• [SET EXERCISE]: Carry on the explanation of major scales and key signatures from the point where it stops.

• [QUOTED PASSAGE]:

The mythical F-flat-Major scale, boasting a total of 8 flats.
We now know how the 12 notes in an octave are named, but pressing random keys on a piano keyboard is
still unlikely to produce good-sounding music (unless you stick to the white-keys only). Most music
doesn't use all 12 notes in any given work, but rather a subset of 7 of those notes in a Scale.
Scales are created by selecting some note as the Root Note, then stacking intervals on top of it in
either half steps (written as h and equivalent to a Minor 2nd interval), or whole steps
(written as w and equivalent to a Major 2nd interval). To form a Major Scale, the intervals
above some Root Note are in the order wwhwwwh. So starting at C and applying the stacking rules we
get the C-Major scale C D E F G A B C. There just so happens to be no sharps nor flats in this scals,
and we'll see why in one momement.
Before then, let's consider the D-Major scale which is D E F# G A B C# D. We see that there are 2
sharps in this scale - the collection of sharps or flats in a given scale is called the Key Signature.
That example may seem straightforward, but what about the F-Major scale? F G A A# C D E F, right?
Actually, there is a rule that each note name must be represented at least once, and so the correct
notes would be written as F G A Bb C D E F.
But what about a D#-Major Scale? The D-Major scale already has an F# as the third degree of the
scale, so in the D#-Major scale we simply give it an additional sharp to raise the note value once more,
yeilding the scale D# E# F## G# A# B# C## D#. The same goes for flats, with the Fb-Major scale being
Fb Gb Ab Bbb Cb Db Eb Fb.
This is technically all you need to know to solve the problem. However if things are still a bit confusing, let's try to explain it in the traditional method using the model of the Circle of Fifths.

• [STORED DATA]:
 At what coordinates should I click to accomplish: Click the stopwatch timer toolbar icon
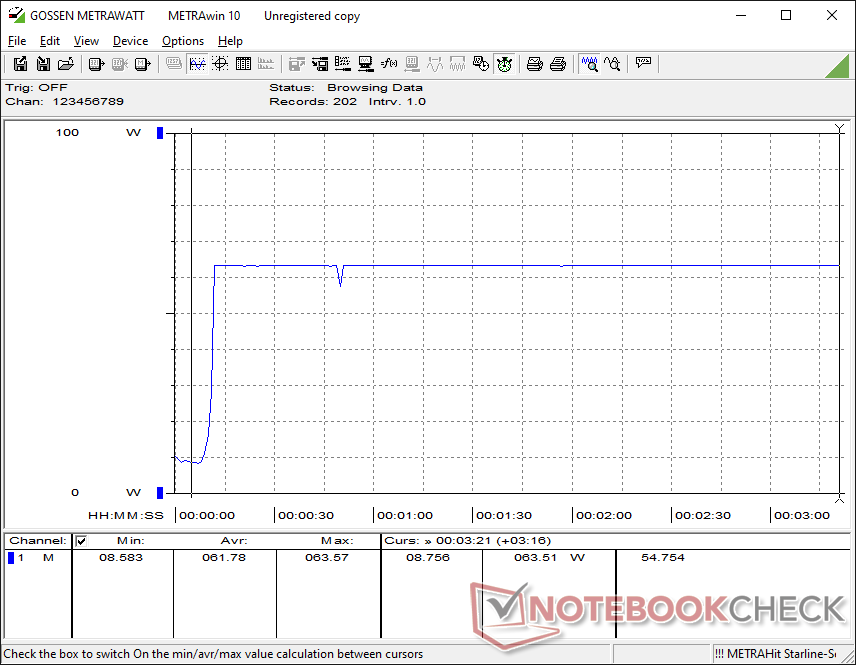[x=504, y=64]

• [REPLY TO THE TASK]:
The Circle of Fifths
The Circle of Fifths for Major Keys.
The Circle of Fifths is a visual tool that musicians use in order to quickly calculate the key signature
for any given root note. First let's observe that C-Major as 0 sharps, G-Major as 1 sharp, and
D-Major as 2 sharps. As we keep moving the root note up by a perfect fifth interval we can add one
sharp. Likewise there is 1 flat in F-Major, 2 flats in Bb-Major, and 3 flats in Eb-Major,
and so moving the root note downwards by the same interval adds flats instead.
The first sharp to be added is F#, then each additional sharp is one perfect fifth interval lower
than the previous, in the order F#, C#, G#, ... and so forth.
Likewise the first flat is Bb, and each additional flat is one perfect fifth interval higher than
the previous, in the order Bb, Eb, Ab, ... and so forth.
Problem Statement
Input Data
First line is Q, the quantity of testcases.
Q lines will then follow, each holding one root note name.
Answer
Should consist of 7 * Q space-separated note names corresponding to the first 7 intervals of each
given root note's Major scale.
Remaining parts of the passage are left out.